The idea, in short, is to go beyond Vindigo, into applications that aren't so purchase-oriented.

One thing I wonder about is the marrying of location-based devices with collaborative filtering. "People who walked down this street also walked down...", "People who ate at this diner also ate at..." Or the idea of leaving virtual notes in locations, things to be picked up by people later. Marry that with Epinions, and you could have someone review anything at a spot, and those who come to that spot read more about it. (Let's set aside the un-likelihood of folks writing reviews as they wander...) I dunno. I'm guess I'm thinking place-aware Third Voice. Um, the original, notes-leaving version of Third Voice, not the current QuickClick copy.

More on Wireless. A couple of people pointed me to Fiona Raby's talk at the Doors of Perception conference.

What makes [wireless] so potentially interesting is that this tiny screen is networked into a much richer and more complex social and cultural infrastructure.

She discusses, much more eloquently than I, many of the issues I addressed previously. A little rooting around turned up Ms. Raby's website, showing design projects from the last 10 years, including a fair amount on FLIRT, which she discussed at Doors. (Unfortunately, her use of frames doesn't read well on Win/IE. I'm guessing she's a Mac type.)

ZeBomb. My favorite Asian Dot Com Millionaire pointed to ZeFrank's collection of web toys. Hoo-eee. Lotsa clicking fun to have here. I <heart> Meine Kleine Draw Toy.

March 24, 2001

Some Thoughts on Design for Mobile/Wireless Devices
At SXSW, among the more invigorating panels was a discussion on designing for wireless technologies. Some notes/ideas from that panel.

Context, not Content
A flaw in the design of many websites is that they do not fit within a user's context--they were designed to replace it. There was a bizarre assumption that users would happily transfer all that activity to the Web. This faulty understanding was a core factor contributing to the ineffectiveness of many sites. In reality, a web site is lucky to get, oh, 15 minutes out of a person's day. A smart designer understands this as a constraint, and builds a system to support it.

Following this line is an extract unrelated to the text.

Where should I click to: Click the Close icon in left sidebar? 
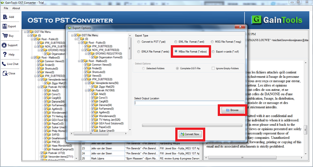[5, 73]
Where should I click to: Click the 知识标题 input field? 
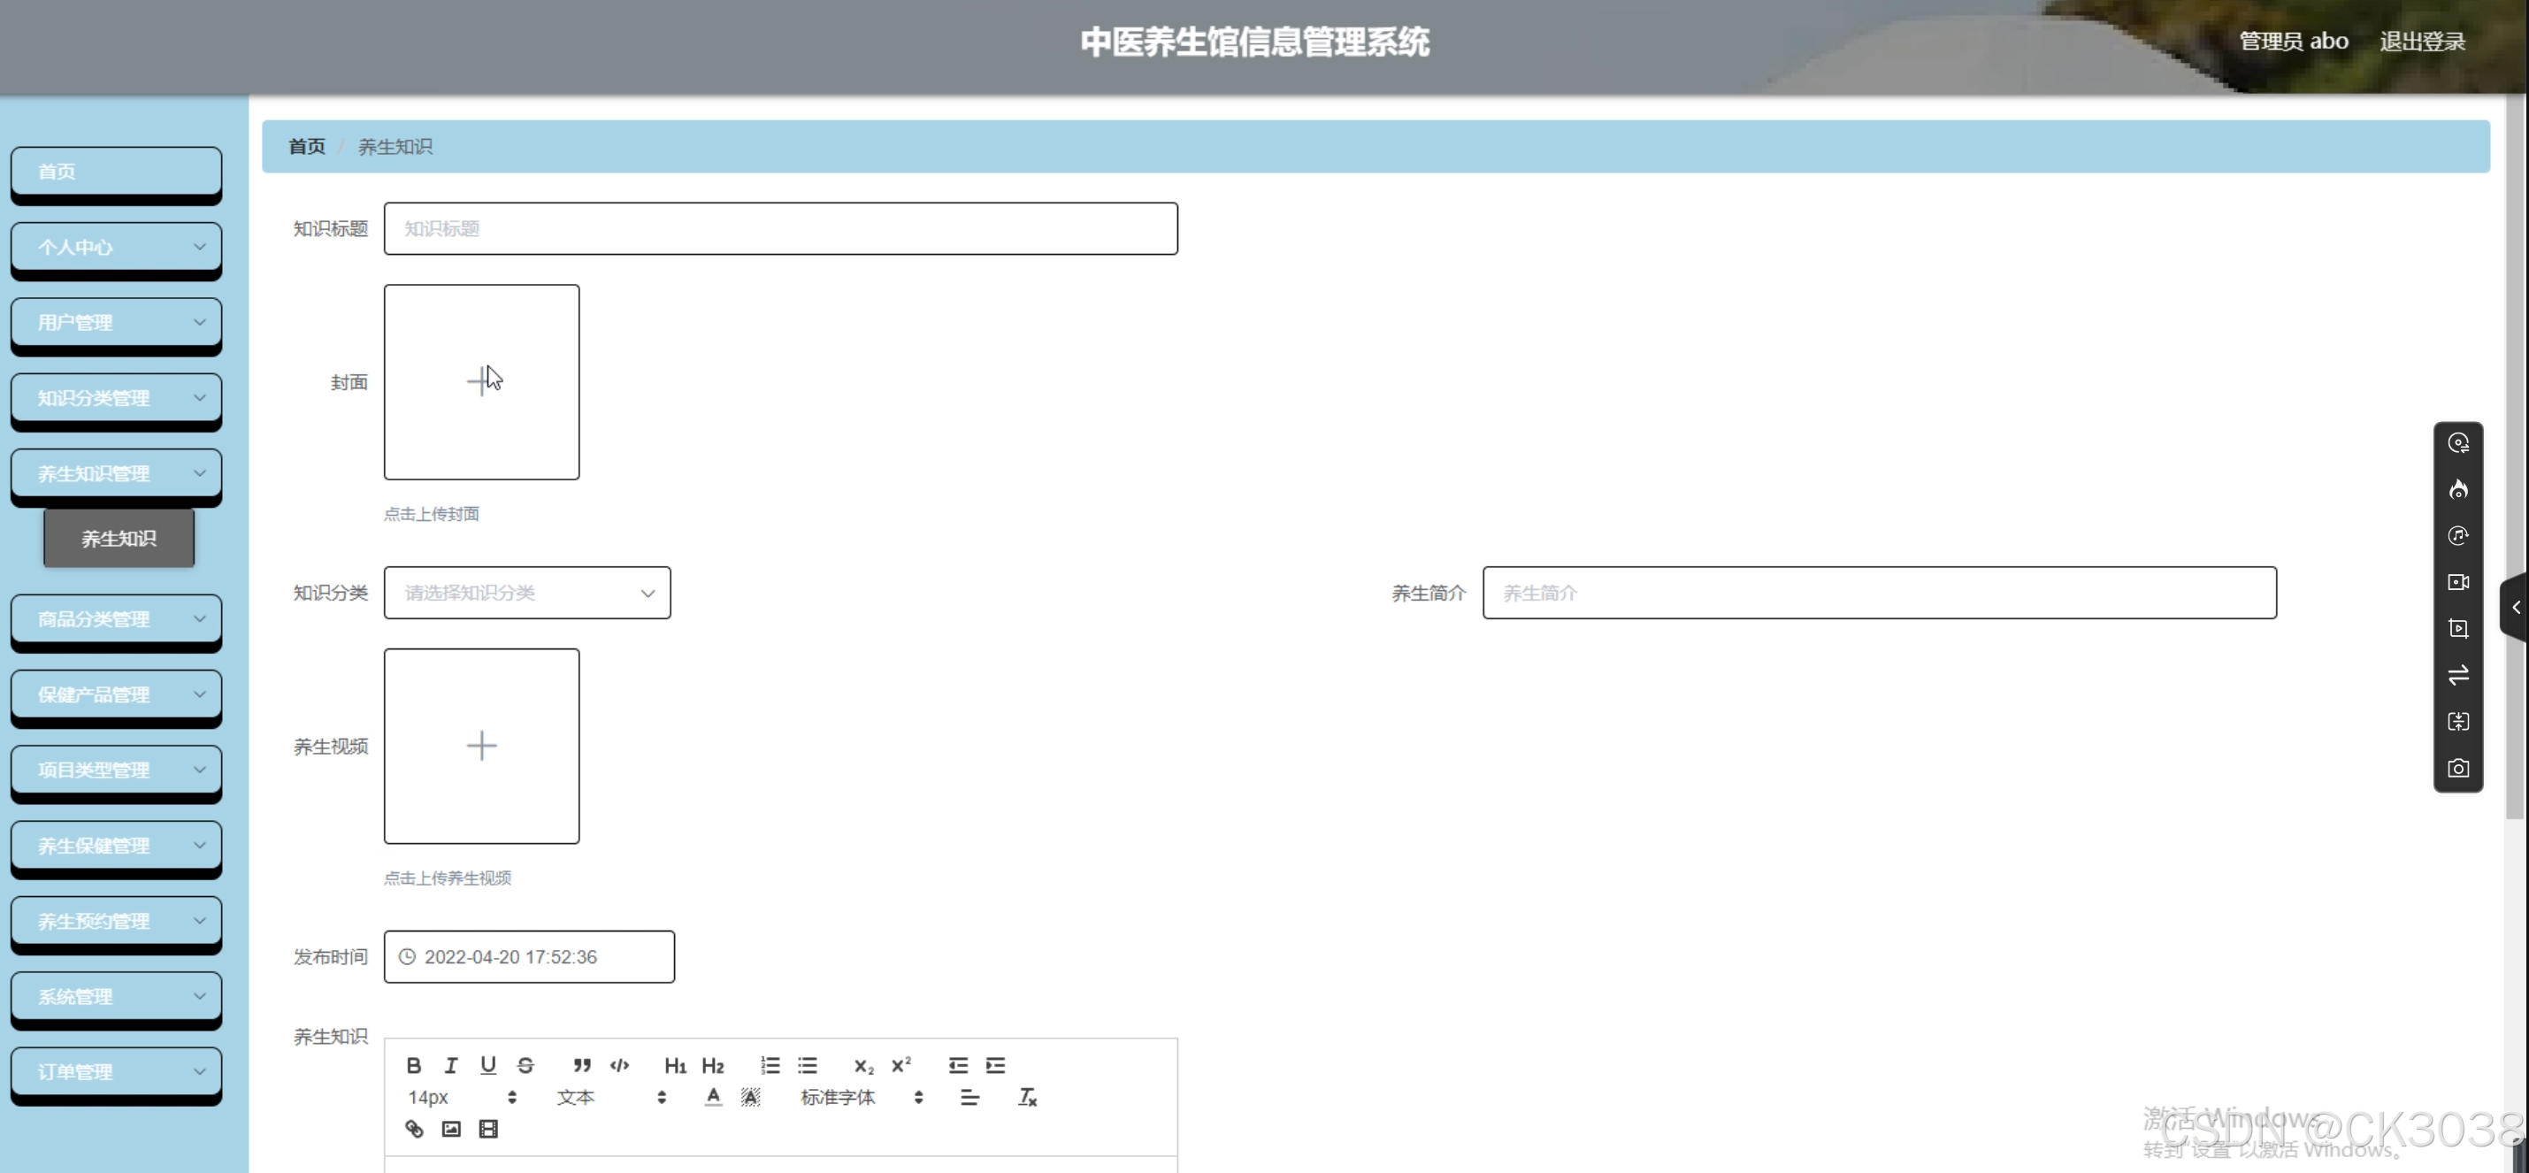(780, 229)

Happily, what I saw on the wireless panel was an understanding of this behavior, probably due to the form of wireless devices. Small portable objects. They obviously cannot replace a current experience, but it's clear they can augment one.

Models of Exploiting Proximity in Design
The obvious benefit in using mobile computers is that, by being with you, they can assist you in the context of your other activities. An example is Vindigo--it's 9pm, you've just seen a movie, and you want a bite to eat. But where to go? Vindigo will point you to restaurants (with reviews) located near you.

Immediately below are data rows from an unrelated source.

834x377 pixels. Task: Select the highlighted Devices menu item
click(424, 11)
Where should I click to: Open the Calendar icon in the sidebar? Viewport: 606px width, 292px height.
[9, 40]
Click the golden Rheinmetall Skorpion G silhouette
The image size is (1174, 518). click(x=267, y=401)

As GPS become standard in such devices, they'll automatically know where you are. These computers will best be of help by being aware of your surroundings. What I'm wondering is--has anyone developed any models or theories around designing for location-aware technologies? I was hoping MIT's Oxygen project was going to speak to it, but I can't find anything of interest. So far, the emphasis has been on the tech--where are the models of use?

It's not about the screen
There's an unfortunate bias in design towards the visual artifact, such that when people think about "Designing for Wireless" they think about "designing for a teeny-weeny screen." There are two problems with this.

The first is that auditory interfaces make TONS more sense with small wireless devices, particularly (and obviously) cell phones. They all have microphones and speakers built in--why aren't those used more? And why are they never used in tandem with the visual interface?

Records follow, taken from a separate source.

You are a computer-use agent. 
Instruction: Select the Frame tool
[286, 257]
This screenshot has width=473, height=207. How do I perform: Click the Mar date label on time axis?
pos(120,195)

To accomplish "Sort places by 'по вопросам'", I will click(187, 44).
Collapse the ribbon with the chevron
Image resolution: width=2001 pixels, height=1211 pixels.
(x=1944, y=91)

The second is that designing for wireless shouldn't be about designing for a particular mode of output, anyway--it should be design toward augmenting an experience, the presentation of some little bit of content, of information, in the context of a real-world setting. It's the design of the process of interaction, not of the outcome of those interactions.

And about that screen...
During the talk, there was a fair amount of discussion over having to design for multiple wireless devices. A "write once, view everywhere" sentiment. An assumption that the wide variety of displays we now have will always be here.

Which doesn't ring true. If we've learned anything from the deployment of new technologies, it's that while there might be an explosion of contenders at the beginning, the market tends to settle on one or two after a while (see: operating systems, web browsers). Such that this immediate need to support multiple displays is likely more a hiccup of The Moment than a legitimate design requirement going forward.

Now, there will likely be heightened development of specialized devices, like the Modo (RIP). But it won't be expected that the content on your cell phone is the same as what would have been displayed on the Modo. (And no, I don't think the failure of Modo is significant in determining trends in wireless... It was simply a matter of bad timing.)

Other resources
There's not a lot out there on truly smart design for wireless devices.

HannaHodge focuses on wireless experiences, and their UXBlog and BrainBox often address it (I recommending register, for free, to their talk The User Experience of Mobile Computing).

XBlog's PDA/Wireless links. Nothing new since October 2000!

Cornell: Context Aware Computing, and the Nomad Project.

Keith Cheverst's research interests in mobile context aware systems, and the GUIDE Project.

March 21, 2001

I still plan on posting my thoughts on wireless. It's just that these things take time. Which I don't have. Did I mention I started a company?

Anyway,

Web shopping--All About The Content. Signal V Noise clips a blurb from a UIE newsletter, talking about how content-related issues were the primary obstacles in online shopping (not site-functionality issues). For what it's worth, I've seen exactly this thing. (In fact, I posted a note to CHI-Web that inadvertently addressed this.) User research without real content proved almost worthless. Yet all of the standard product development processes tend to treat content as an afterthought. This needs to change.

March 18, 2001

Fiddling around with color schemes when I should be writing. Of course, once I decide on a color scheme, I have to go back and change the whole site. Bleah.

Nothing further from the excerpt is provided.